+++ Dataset records

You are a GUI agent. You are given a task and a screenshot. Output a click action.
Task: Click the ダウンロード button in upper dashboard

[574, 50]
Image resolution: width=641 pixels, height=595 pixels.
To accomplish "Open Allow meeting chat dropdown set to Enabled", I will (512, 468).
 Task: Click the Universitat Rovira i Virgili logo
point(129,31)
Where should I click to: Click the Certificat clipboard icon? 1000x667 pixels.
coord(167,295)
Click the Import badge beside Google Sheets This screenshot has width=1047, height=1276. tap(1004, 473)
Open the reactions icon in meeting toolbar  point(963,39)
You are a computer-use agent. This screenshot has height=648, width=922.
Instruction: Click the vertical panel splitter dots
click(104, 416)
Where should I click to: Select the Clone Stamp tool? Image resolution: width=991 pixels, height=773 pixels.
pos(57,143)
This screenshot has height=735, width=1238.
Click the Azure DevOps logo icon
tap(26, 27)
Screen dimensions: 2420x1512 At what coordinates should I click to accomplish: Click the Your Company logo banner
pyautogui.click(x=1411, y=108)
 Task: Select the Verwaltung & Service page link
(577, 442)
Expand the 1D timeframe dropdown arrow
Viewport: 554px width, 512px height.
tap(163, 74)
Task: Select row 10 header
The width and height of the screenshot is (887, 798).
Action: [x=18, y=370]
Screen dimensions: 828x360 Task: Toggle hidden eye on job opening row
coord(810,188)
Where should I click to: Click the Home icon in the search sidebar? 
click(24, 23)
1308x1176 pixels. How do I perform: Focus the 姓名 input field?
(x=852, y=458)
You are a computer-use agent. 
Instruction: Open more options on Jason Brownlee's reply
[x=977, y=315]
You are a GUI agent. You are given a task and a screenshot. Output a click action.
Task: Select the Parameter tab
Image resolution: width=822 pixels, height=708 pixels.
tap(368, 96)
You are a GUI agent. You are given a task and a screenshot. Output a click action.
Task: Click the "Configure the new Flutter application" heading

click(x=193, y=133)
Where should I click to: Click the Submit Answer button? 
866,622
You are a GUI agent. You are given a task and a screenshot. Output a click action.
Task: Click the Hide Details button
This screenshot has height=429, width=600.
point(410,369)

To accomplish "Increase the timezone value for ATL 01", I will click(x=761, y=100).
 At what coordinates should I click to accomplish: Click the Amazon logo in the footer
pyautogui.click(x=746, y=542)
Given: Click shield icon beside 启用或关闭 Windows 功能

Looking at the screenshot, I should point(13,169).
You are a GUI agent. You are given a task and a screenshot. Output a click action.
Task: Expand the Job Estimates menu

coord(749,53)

++++++

Assignment
Retype the records in full. Keep every line identical to the original.

Reply to the exercise
You are a GUI agent. You are given a task and a screenshot. Output a click action.
Task: Click the ダウンロード button in upper dashboard

[574, 50]
Image resolution: width=641 pixels, height=595 pixels.
To accomplish "Open Allow meeting chat dropdown set to Enabled", I will (512, 468).
 Task: Click the Universitat Rovira i Virgili logo
point(129,31)
Where should I click to: Click the Certificat clipboard icon? 1000x667 pixels.
coord(167,295)
Click the Import badge beside Google Sheets This screenshot has width=1047, height=1276. tap(1004, 473)
Open the reactions icon in meeting toolbar  point(963,39)
You are a computer-use agent. This screenshot has height=648, width=922.
Instruction: Click the vertical panel splitter dots
click(104, 416)
Where should I click to: Select the Clone Stamp tool? Image resolution: width=991 pixels, height=773 pixels.
pos(57,143)
This screenshot has height=735, width=1238.
Click the Azure DevOps logo icon
tap(26, 27)
Screen dimensions: 2420x1512 At what coordinates should I click to accomplish: Click the Your Company logo banner
pyautogui.click(x=1411, y=108)
 Task: Select the Verwaltung & Service page link
(577, 442)
Expand the 1D timeframe dropdown arrow
Viewport: 554px width, 512px height.
tap(163, 74)
Task: Select row 10 header
The width and height of the screenshot is (887, 798).
Action: [x=18, y=370]
Screen dimensions: 828x360 Task: Toggle hidden eye on job opening row
coord(810,188)
Where should I click to: Click the Home icon in the search sidebar? 
click(24, 23)
1308x1176 pixels. How do I perform: Focus the 姓名 input field?
(x=852, y=458)
You are a computer-use agent. 
Instruction: Open more options on Jason Brownlee's reply
[x=977, y=315]
You are a GUI agent. You are given a task and a screenshot. Output a click action.
Task: Select the Parameter tab
Image resolution: width=822 pixels, height=708 pixels.
tap(368, 96)
You are a GUI agent. You are given a task and a screenshot. Output a click action.
Task: Click the "Configure the new Flutter application" heading

click(x=193, y=133)
Where should I click to: Click the Submit Answer button? 
866,622
You are a GUI agent. You are given a task and a screenshot. Output a click action.
Task: Click the Hide Details button
This screenshot has height=429, width=600.
point(410,369)

To accomplish "Increase the timezone value for ATL 01", I will click(x=761, y=100).
 At what coordinates should I click to accomplish: Click the Amazon logo in the footer
pyautogui.click(x=746, y=542)
Given: Click shield icon beside 启用或关闭 Windows 功能

Looking at the screenshot, I should point(13,169).
You are a GUI agent. You are given a task and a screenshot. Output a click action.
Task: Expand the Job Estimates menu

coord(749,53)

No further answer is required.